If the county wants to honor the history of the missions, there are a "hundred ways" to do so other than replacing the cross, Yaroslavsky argued, including putting angels on the seal or a depiction of Father Serra.

Restoring the cross, Yaroslavsky warned, would expose the county to lawsuits it would be sure to lose on constitutional grounds.

An ACLU spokesman agreed.

"The ACLU of Southern California strongly opposes the motion," said Peter Eliasberg, legal director for the ACLU Southern California. "Doing so would violate both California and the United States Constitution."

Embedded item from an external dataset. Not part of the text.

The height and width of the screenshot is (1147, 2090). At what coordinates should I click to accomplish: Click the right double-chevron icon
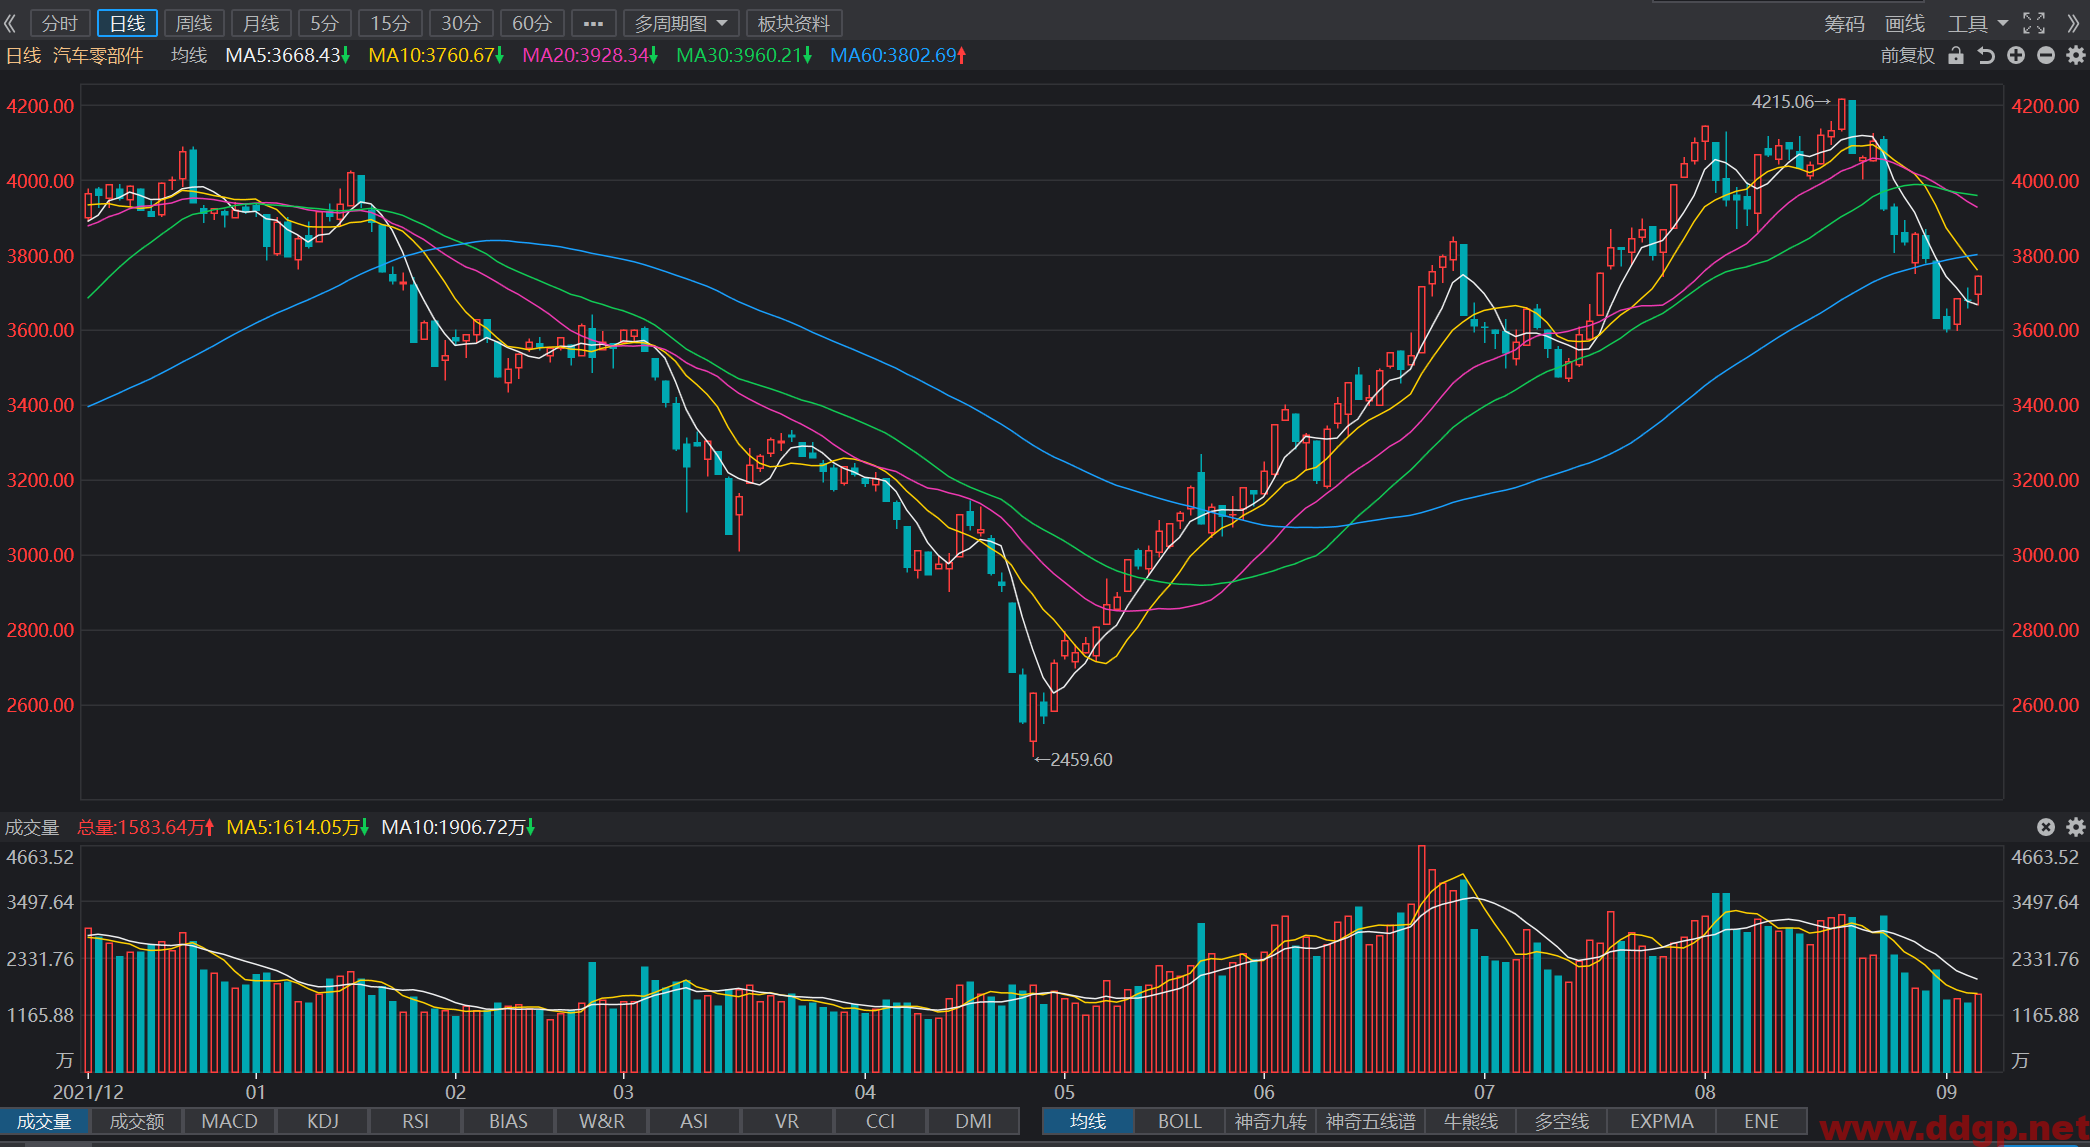2073,23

After the county redesigned its seal in 2004 to remove the depiction of a cross, a county employee named Ernesto Vasquez filed a lawsuit claiming the action was hostile to Christianity.

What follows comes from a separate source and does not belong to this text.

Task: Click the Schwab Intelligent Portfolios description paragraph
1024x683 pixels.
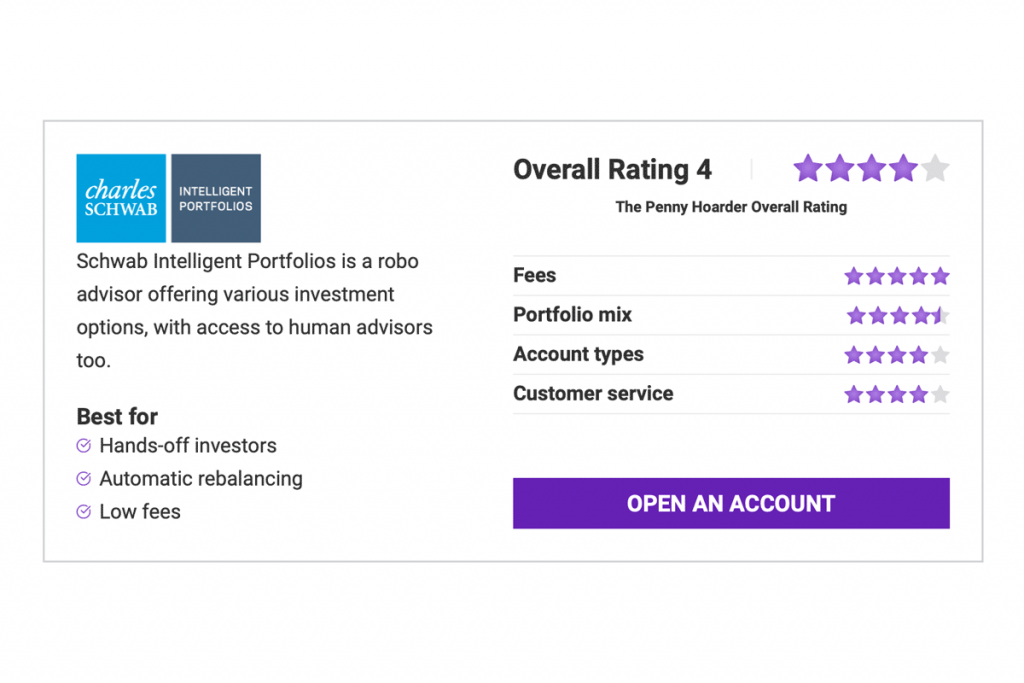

A federal judge rejected the suit, and a federal appeals court panel upheld the dismissal. The U.S. Supreme Court declined to review the case.

Eliasberg said the issue was favoring one religion over any other.

"Los Angeles (is) the world's most religiously pluralistic metropolitan area," Eliasberg said. "Religious pluralism has flourished because the government does not favor or denigrate any particular religion. Adding sectarian religious symbols to the county seal runs against that grain."

The Anti-Defamation League said it sent a letter to the board on Monday, opposing the motion, and was "deeply disappointed" by the supervisors' move.

"Today's vote ... sends the divisive and exclusive message to Los Angeles County residents that not only does the Board of Supervisors endorse religion over non-religion, but it also prefers Christianity over all the other diverse faiths with the county," said Amanda Susskind, ADL's regional director for the Pacific Southwest.

"While a cross may be appropriate on a house of worship, private school or university, it is unsuitable on a government seal that represents a religiously and ethnically diverse county of over 10 million people," she said.

—City News Service.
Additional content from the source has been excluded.